Konsulat RP w Grodnie zawiesza działalność
Polskie MSZ zawiesiło do odwołania działalność konsulatu w Grodnie na Białorusi - poinformował rzecznik ministerstwa Paweł Dobrowolski.
Od dziś konsulat nie funkcjonuje - powiedział Dobrowolski.
Od niedzieli polski konsul z Grodna Janusz Dąbrowski jest przetrzymywany na przejściu granicznym Kuźnica Białostocka-Bruzhi. Białoruscy celnicy nie chcą go ani przepuścić na Białoruś, ani pozwolić mu odjechać z powrotem do Polski.
Białorusini chcą skontrolować samochód konsula, na co polski dyplomata się nie zgadza, uznając to za dyskryminację - powiedział konsul generalny z Grodna Andrzej Krętowski, który przyjechał na przejście, by podjąć działania interwencyjne.
Obaj konsulowie spędzili noc w samochodach.

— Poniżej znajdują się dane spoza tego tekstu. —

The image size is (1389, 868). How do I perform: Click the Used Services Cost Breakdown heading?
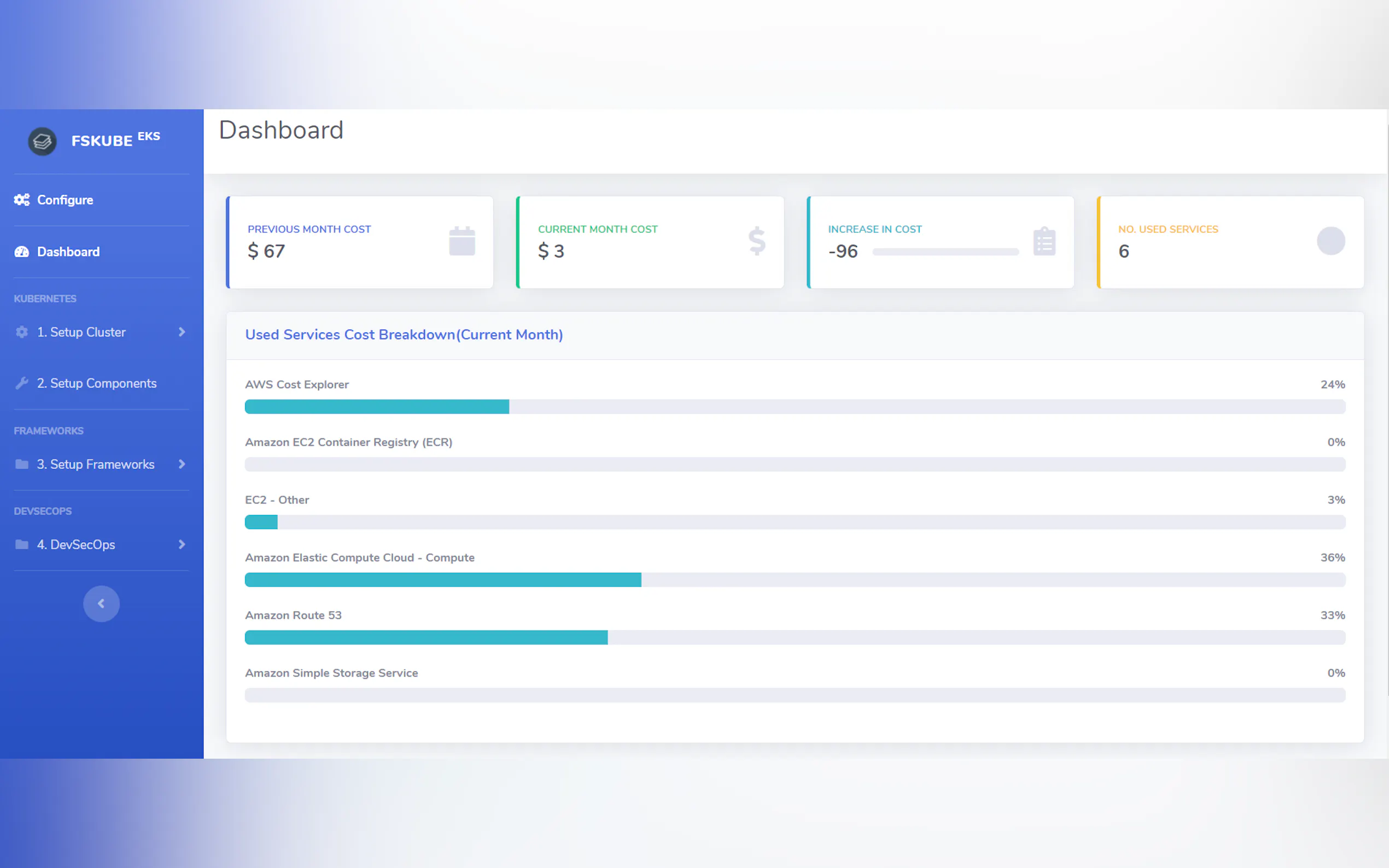pos(404,335)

Białoruscy celnicy i straż nie przedstawiają żadnych wyjaśnień, powołują się jedynie na decyzje Komitetu Celnego w Mińsku. Dyplomaci stoją na granicy od niedzieli od godz. 21.00 (20.00 czasu polskiego). O sprawie poinformowany jest polski MSZ i ambasada w Mińsku.
Panuje po prostu zastój. Przejście jest całkowicie wyczyszczone, tylko my stoimy - powiedział Krętowski.
Z konsulatu przywieziono dyplomatom herbatę i kanapki. Białoruscy funkcjonariusze obsłużyli samochód z konsulatu tak błyskawicznie, że pracownicy placówki nie zdążyli przekazać prowiantu. Najpierw przepchnęli ich na polską stronę, a potem znów na białoruską. Do toalety kolega dostał asystę. To aż śmieszne - powiedział Krętowski.
Krętowski podkreśla, że żądanie białoruskich funkcjonariuszy jest sprzeczne w konwencją międzynarodową.